Finalmente il commissario delle contribuzioni dirette, un vecchio peccatore, un satiro sboccato, per cui tutte le ballerine erano sempre anticipatamente impegnate con altri, la fece saltare per un intiero ballo; e il giorno dopo, palesò in piazza la sua scoperta che l’Elena s’era snodata benissimo, e che oramai era un fior di corpicino.

La scoperta divulgata fu trovata giusta: e d’allora in poi nei balli l’angioletto della scuola e della cresima andava a ruba.

Quei balli erano veglioni del contado, dove ad ogni piè sospinto si doveva scansare il mento precipite di un ubbriaco, si ingozzavano mattoni in polvere, ed in ogni canto si stiaffava uno schiamazzo, uno sghignazzo, o una piattonata nella schiena.

Un giorno saltò il ticchio di parteciparvi al cavaliere Alfredo, il giovane feudatario della villeggiatura autunnale, un artista che coi suoi dipinti pieni di realtà pensosa contribuì a rendere illustre la pittura piemontese in Italia, e a far conoscere l’arte italiana dei nostri giorni a Parigi.

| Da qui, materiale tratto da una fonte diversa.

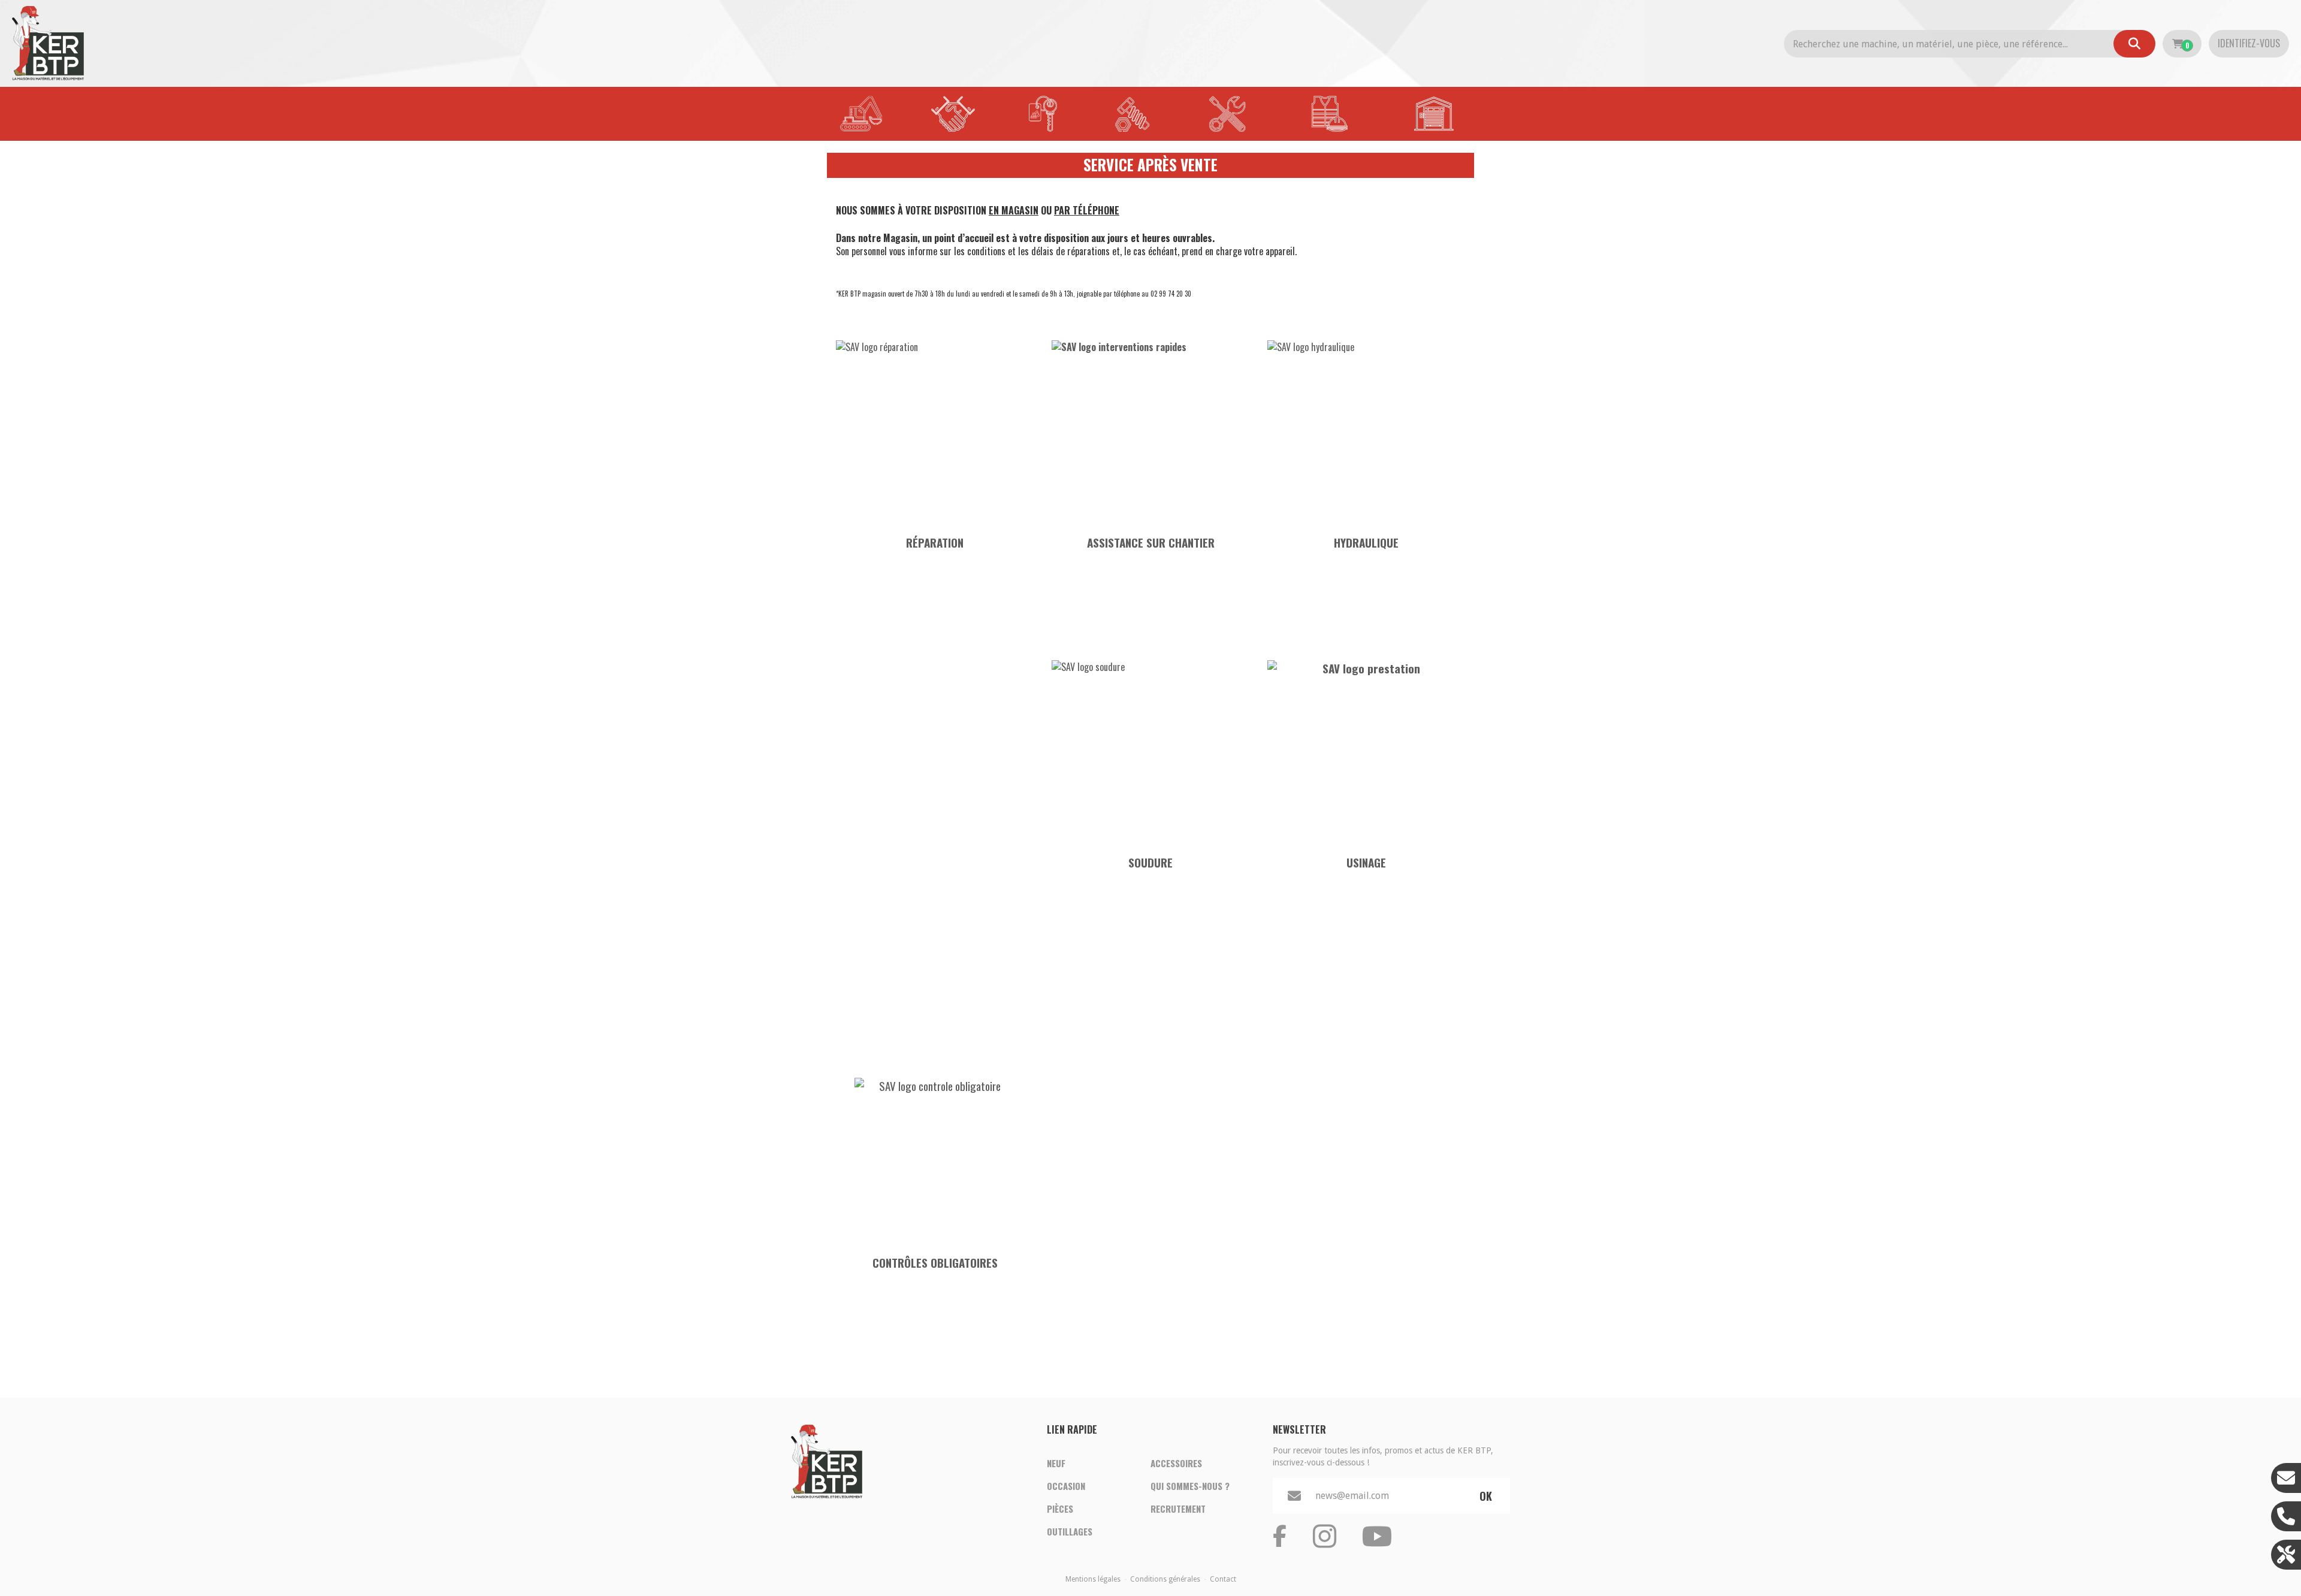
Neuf (1056, 1463)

Era un volto d’un pallore bruno, fatto vieppiù risaltare dall’orlo di una barba castana, dentro cui spiccava eziandio la bianchezza smaltata dei denti. Come tutti i giovani artisti rosi dal realismo psicologico, egli si sentiva rinvecchignito: tanto che ad alcuni terrazzani, i quali gli avevano annunziato con intenzione deputatesca la sua età politica, egli aveva risposto: Brava gente, voi vi siete accorti che io ho trenta anni; granchè! io v’assicuro che sento di averne perlomeno trecento: lasciatemi in pace, che sono più vecchio del dixit.

Adunque egli si presentò ad uno di quei veglioni; e si presentò in cravatta rossa e giacchettina di velluto, con un’acconciatura così spigliata e con una potatura così divinata alla misura altrui, che egli, il cavaliere, l’artista di grido, il promesso deputato, in mezzo a quei rumorosi e vittoriosi telegrafisti, scrivani di cancelleria, studentini, soldati in permesso, fattorini di caffè venuti da Torino a spaccarla in paese da marchesini, — trippaj, i fabbro-ferrai e simili, quasi non istonava punto.

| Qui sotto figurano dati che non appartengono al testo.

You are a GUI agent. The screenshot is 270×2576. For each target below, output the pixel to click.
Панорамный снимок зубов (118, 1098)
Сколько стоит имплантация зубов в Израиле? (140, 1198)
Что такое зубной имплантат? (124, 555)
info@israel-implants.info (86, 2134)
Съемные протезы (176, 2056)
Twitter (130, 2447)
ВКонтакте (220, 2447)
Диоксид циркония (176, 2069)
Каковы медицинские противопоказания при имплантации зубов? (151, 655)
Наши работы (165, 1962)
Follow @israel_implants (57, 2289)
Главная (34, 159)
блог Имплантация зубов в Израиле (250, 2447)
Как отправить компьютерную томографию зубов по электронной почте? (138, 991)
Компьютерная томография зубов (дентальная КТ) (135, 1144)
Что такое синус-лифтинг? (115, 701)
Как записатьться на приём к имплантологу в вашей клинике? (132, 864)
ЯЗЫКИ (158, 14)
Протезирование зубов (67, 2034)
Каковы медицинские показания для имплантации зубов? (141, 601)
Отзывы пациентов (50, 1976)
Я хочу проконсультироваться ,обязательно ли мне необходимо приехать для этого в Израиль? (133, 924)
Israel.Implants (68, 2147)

Egli osservò tosto, come in quella Società non imperava niun regolamento di pubblica sicurezza in favore del buon costume: ma per lo contrario si custodiva gelosamente e ferocemente l’ordine delle danze. Contro allo sventurato ballerino che avesse osato tentare un giro o un passo di più del suo buon diritto, si annidava negli occhi di tutti gli altri la minaccia di uno sgrugnone, fors’anche di una coltellata.

Però per unica eccezione a quelle misure draconiane, una ballerina salterellava qua e là, eslege, come una cavalletta: trascinava essa stessa per un braccio il compagno al rubarizio; nella sala delle danze si vedeva sempre la sua testolina splendere come una gemma su qualche spalla di frac o di cacciatora. Sembrava la scorribanda di un gelsomino, di una stella bianca.

Era mancomale Elena Floresin.

Tutti se la disputavano, se la strappavano di mano, e coloro che non riuscivano ad ottenere da lei un intiero ballabile, si mettevano al varco, per mendicare ed ottenere in prestanza dal fortunato possessore un giro o un mezzo giro con lei.

Essa volava fervente e felicissima con gli uni e con gli altri; a quando a quando in riga o in danza si vedeva scrollare in fretta la gemmea testa ed era per iscuotere un bacio che le si era avventato come un calabrone.